**DATA SHOWN**
<<<<

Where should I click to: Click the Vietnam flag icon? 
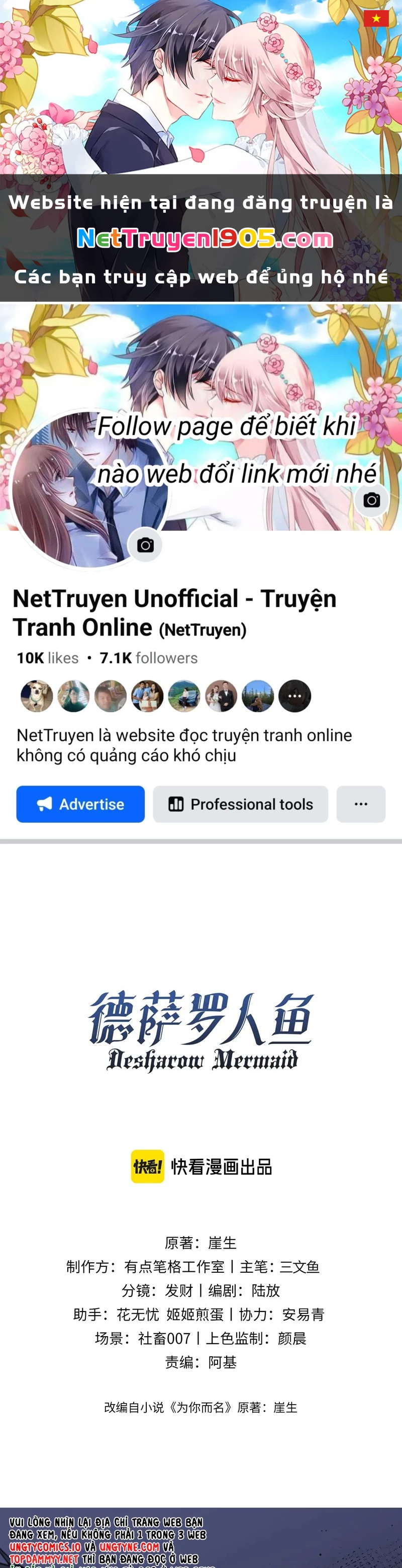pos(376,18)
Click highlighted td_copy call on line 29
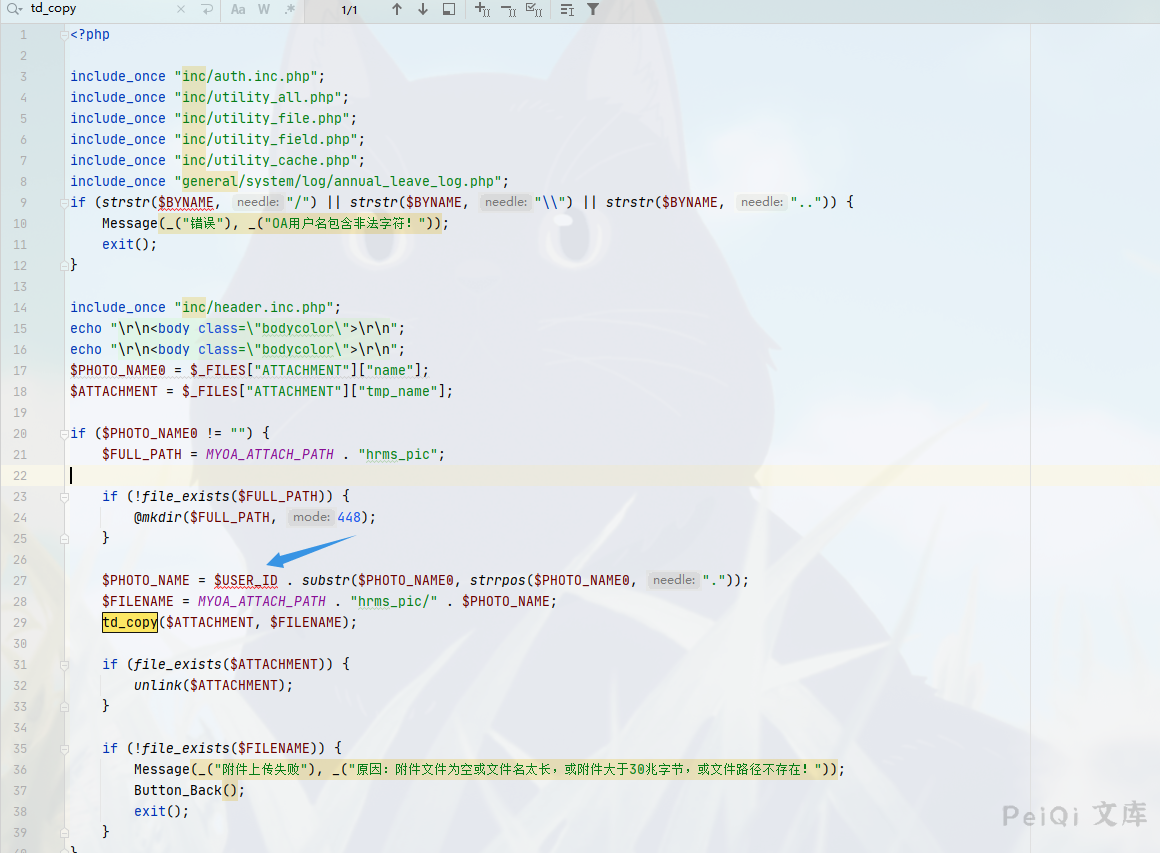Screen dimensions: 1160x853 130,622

>>>>
<<<<

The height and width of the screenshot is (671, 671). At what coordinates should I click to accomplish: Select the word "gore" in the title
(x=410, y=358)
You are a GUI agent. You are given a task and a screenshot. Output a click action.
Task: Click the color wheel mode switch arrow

>>>>
<<<<

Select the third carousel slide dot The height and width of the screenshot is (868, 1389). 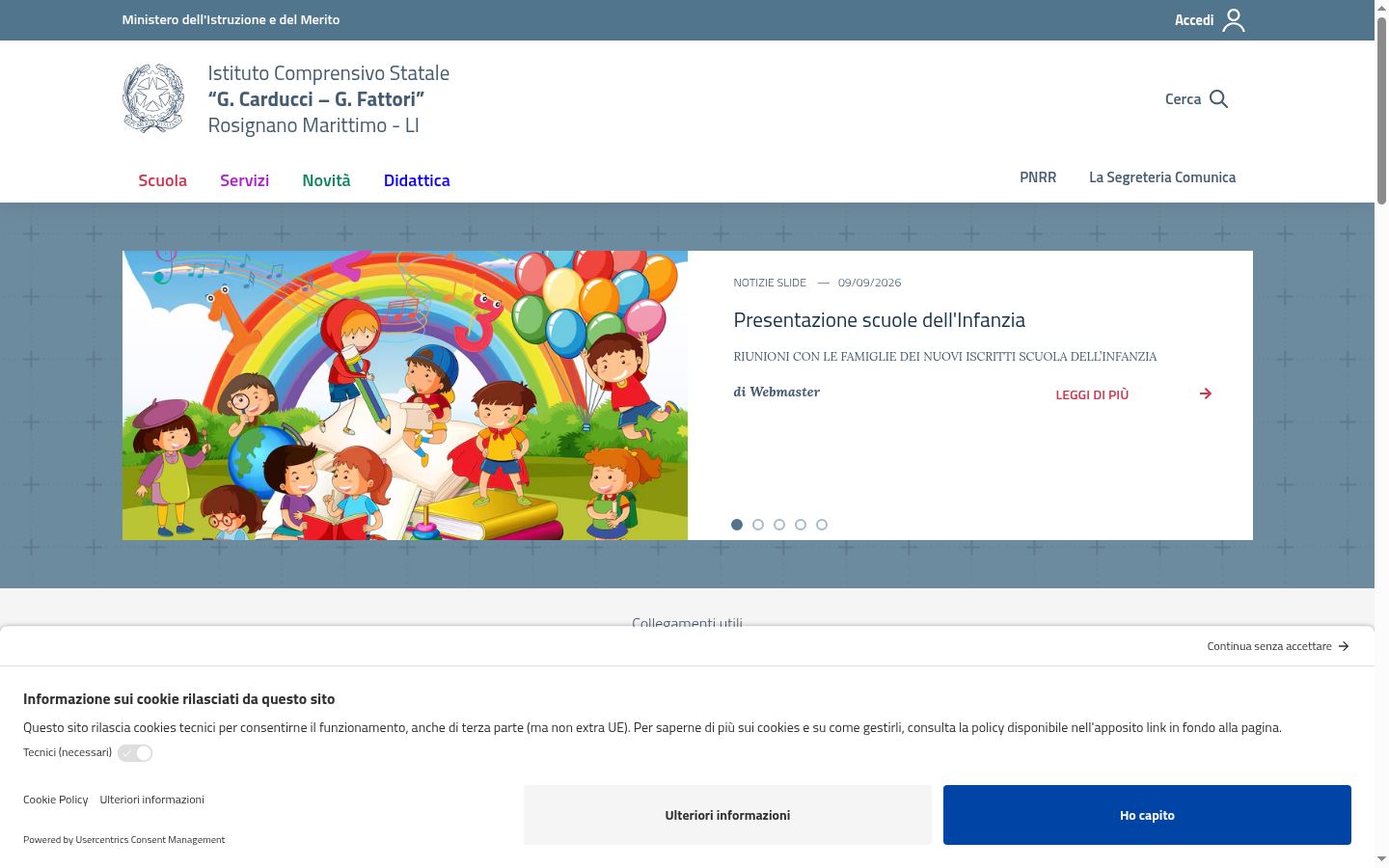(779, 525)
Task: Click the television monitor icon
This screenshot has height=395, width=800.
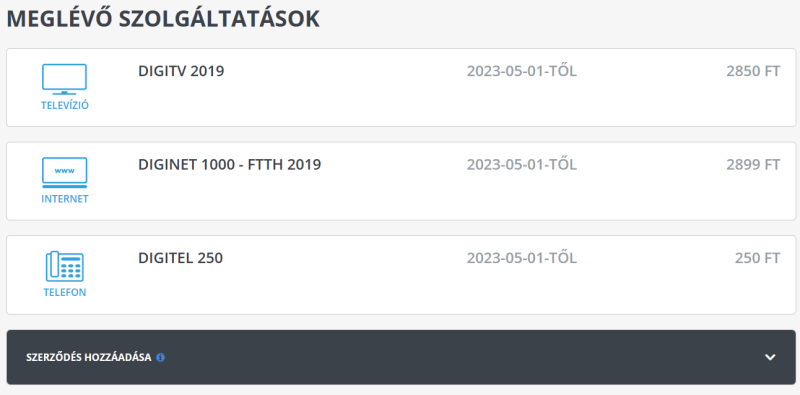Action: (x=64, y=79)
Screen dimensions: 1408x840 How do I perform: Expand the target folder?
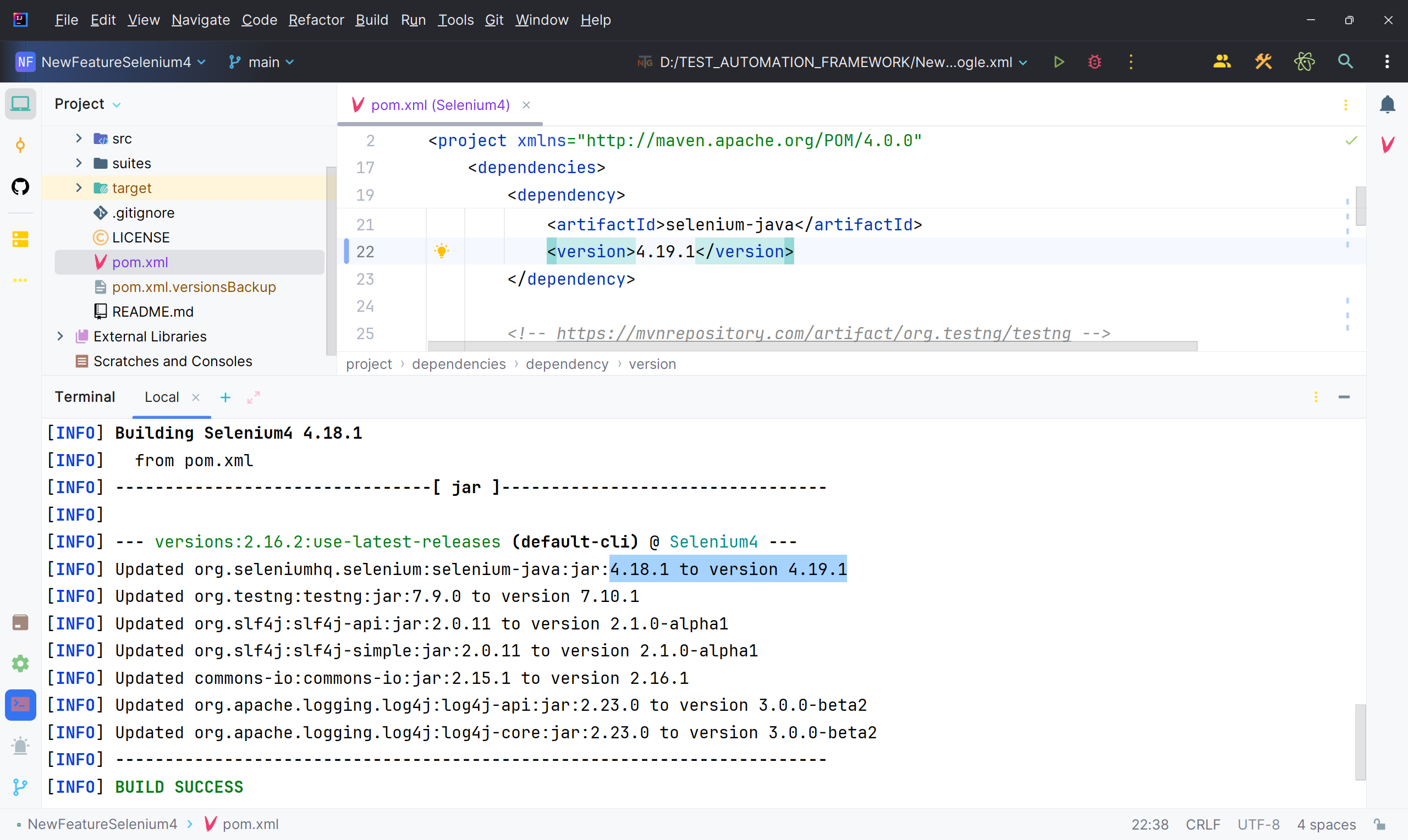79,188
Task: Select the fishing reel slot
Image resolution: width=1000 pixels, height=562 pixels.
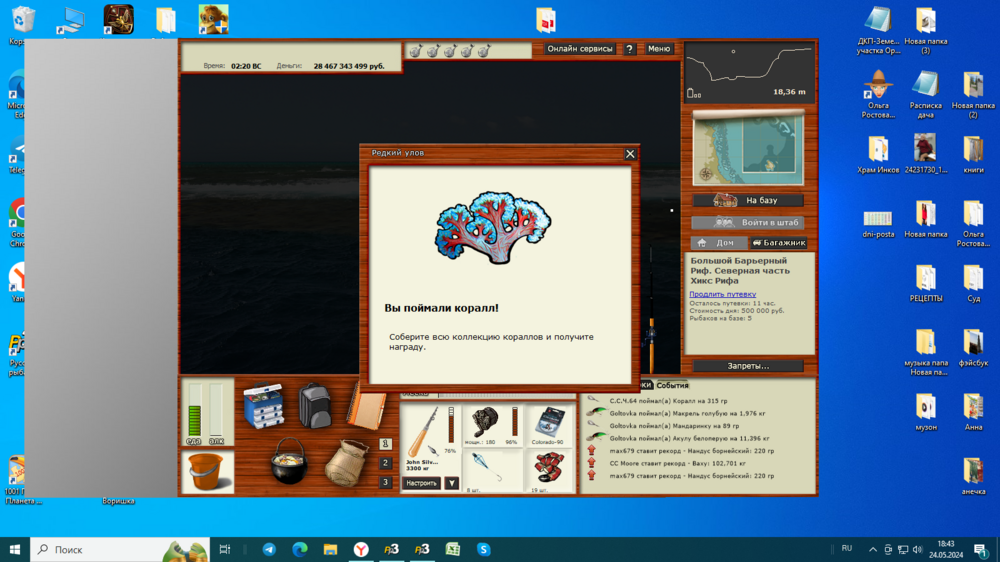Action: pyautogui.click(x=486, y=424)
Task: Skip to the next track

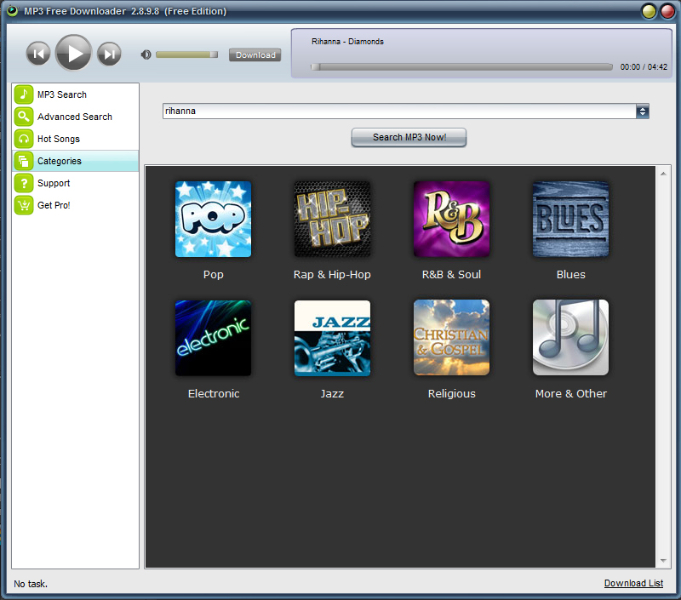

>>>>

**CHALLENGE**
Copy out the rows above word for word, from the line containing "Where should I" through the line containing "Screen dimensions: 1160x853 130,622", both included. Omit the pictures.

**EXPECTED OUTPUT**
Where should I click to: Click the Vietnam flag icon? 
pos(376,18)
Click highlighted td_copy call on line 29
Screen dimensions: 1160x853 130,622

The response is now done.